Pixel coordinate grounding data:
========================

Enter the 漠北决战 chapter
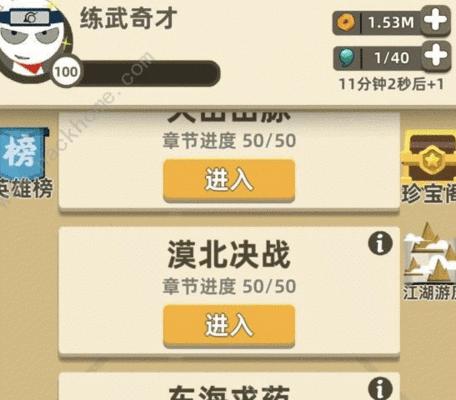[229, 326]
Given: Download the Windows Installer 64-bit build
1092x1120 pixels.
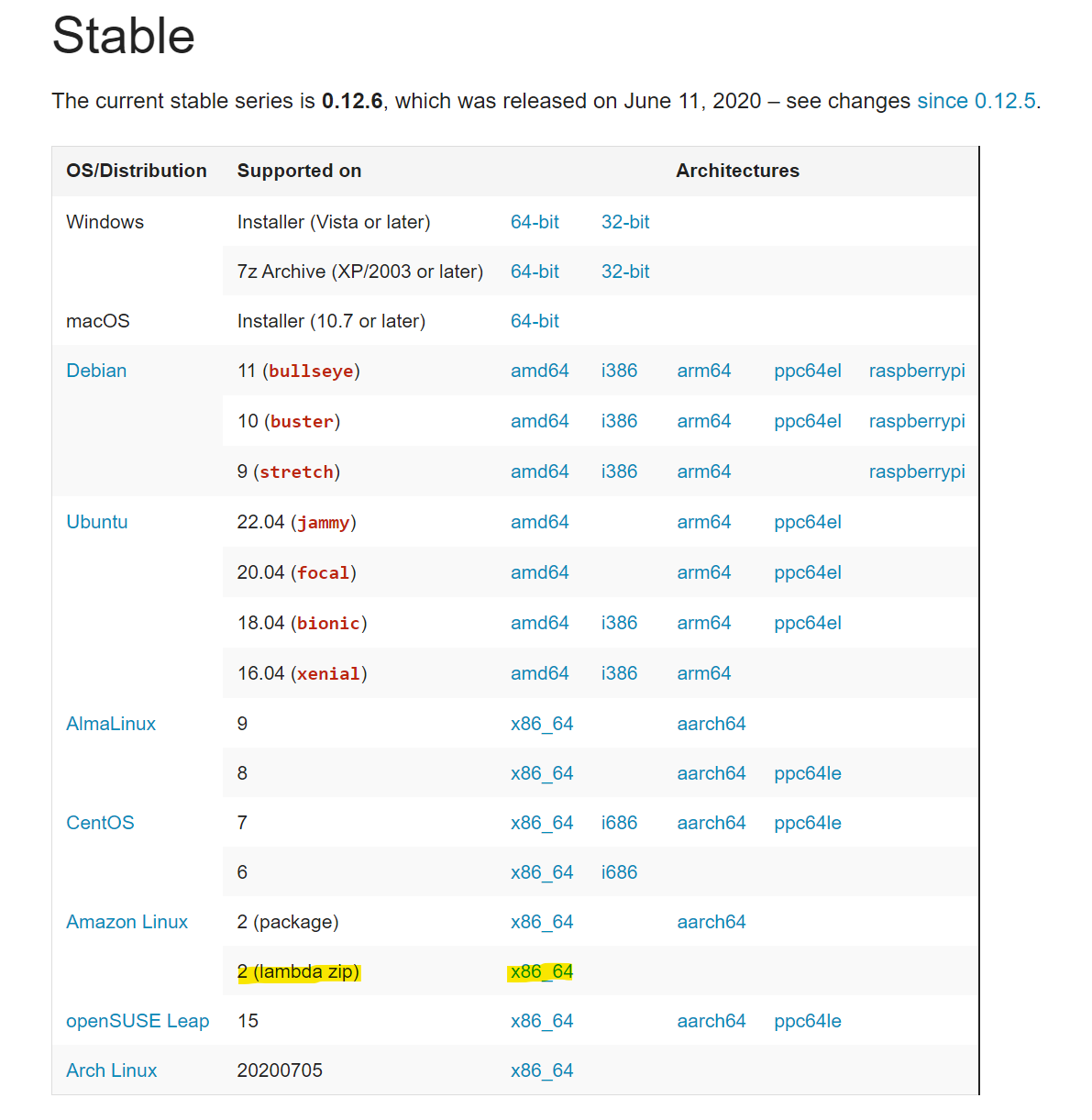Looking at the screenshot, I should point(535,221).
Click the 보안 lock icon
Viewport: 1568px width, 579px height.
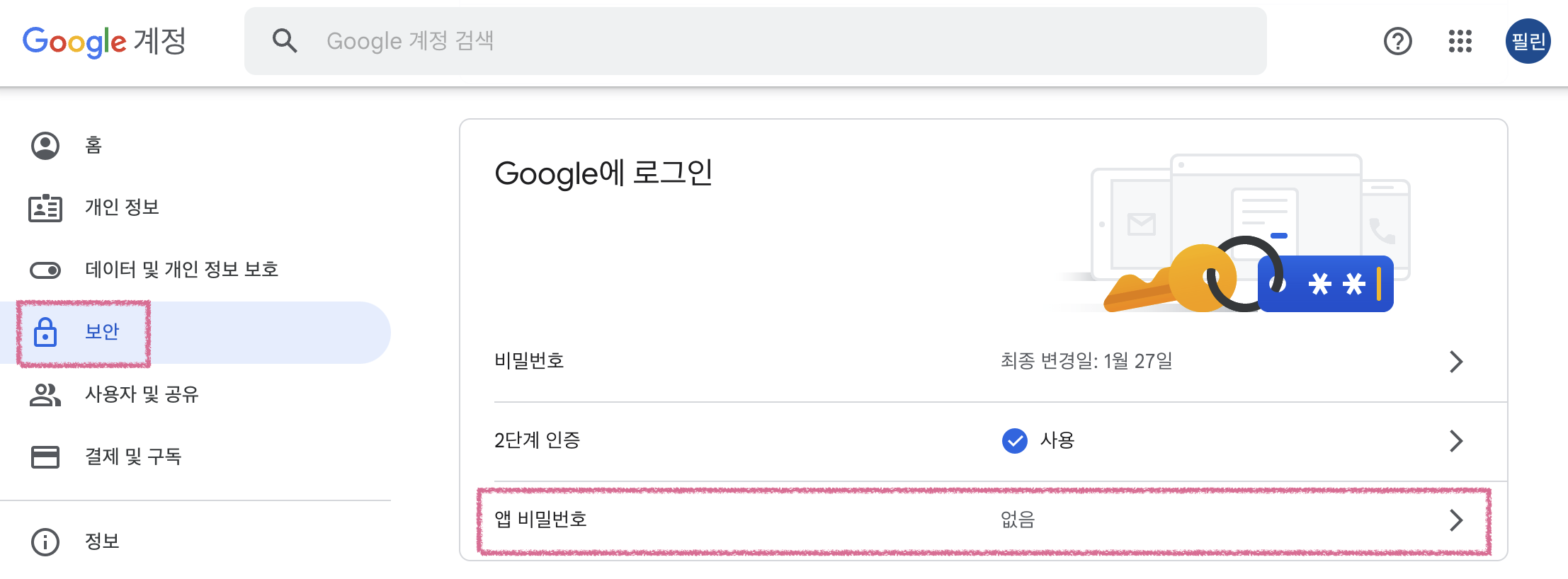pyautogui.click(x=45, y=332)
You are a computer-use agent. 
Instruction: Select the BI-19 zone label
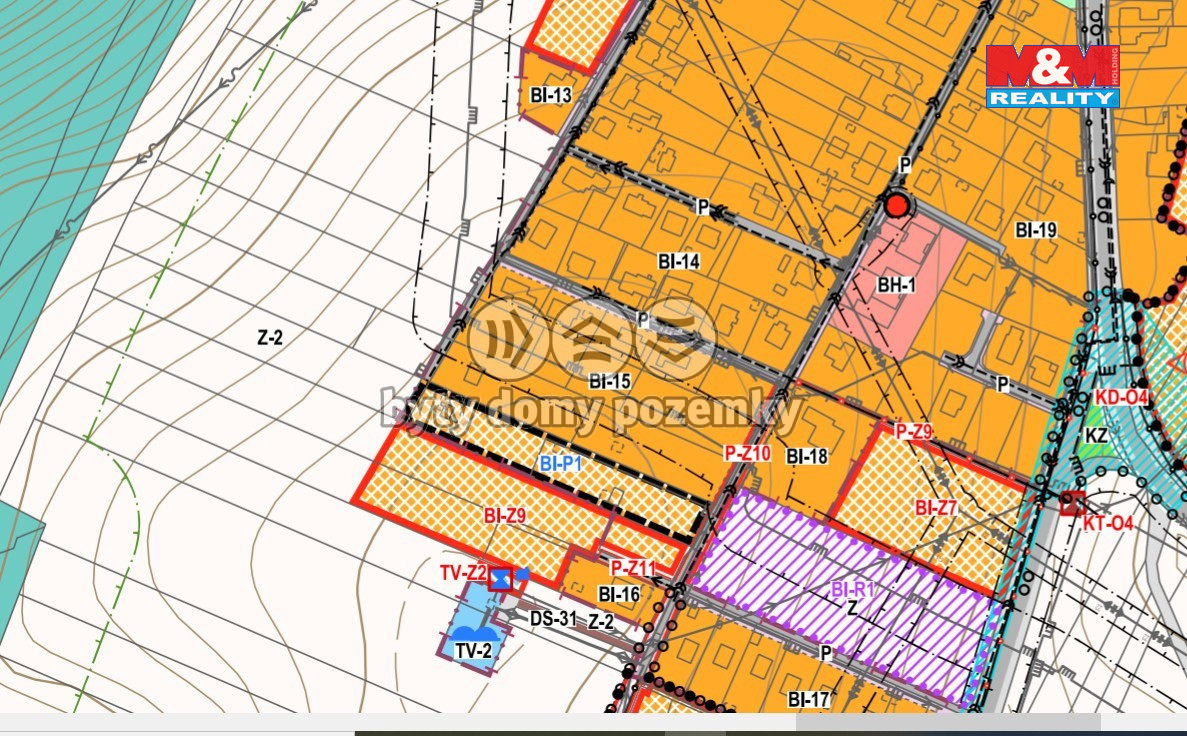1035,230
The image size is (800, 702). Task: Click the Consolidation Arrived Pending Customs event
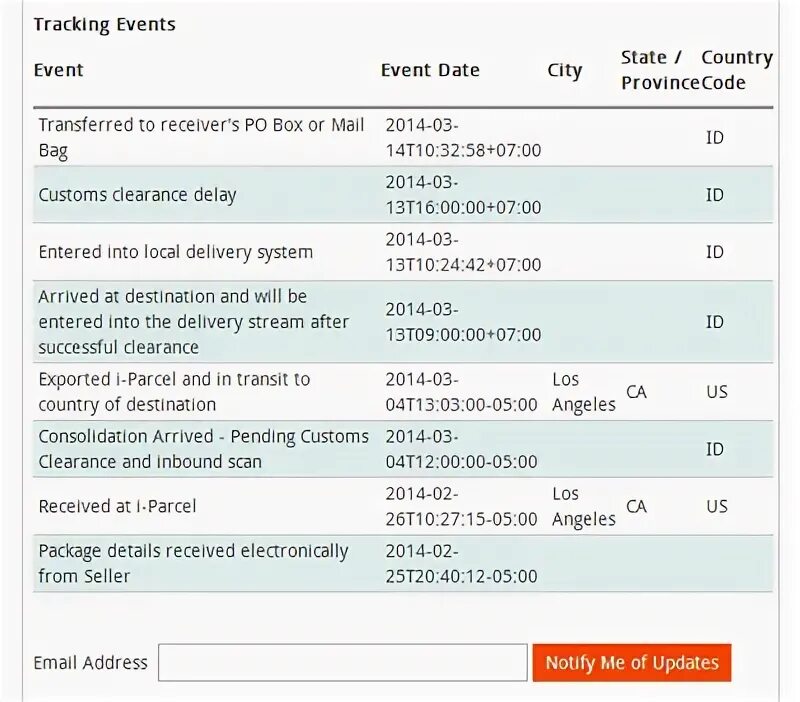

========================

## [What the task asks]
All the records need to be retyped word for word, except for the pictures.

## [Response]
Enter the 漠北决战 chapter
[229, 326]
Given: Download the Windows Installer 64-bit build
1092x1120 pixels.
Looking at the screenshot, I should point(535,221).
Click the 보안 lock icon
Viewport: 1568px width, 579px height.
pyautogui.click(x=45, y=332)
You are a computer-use agent. 
Instruction: Select the BI-19 zone label
1035,230
The image size is (800, 702). Task: Click the Consolidation Arrived Pending Customs event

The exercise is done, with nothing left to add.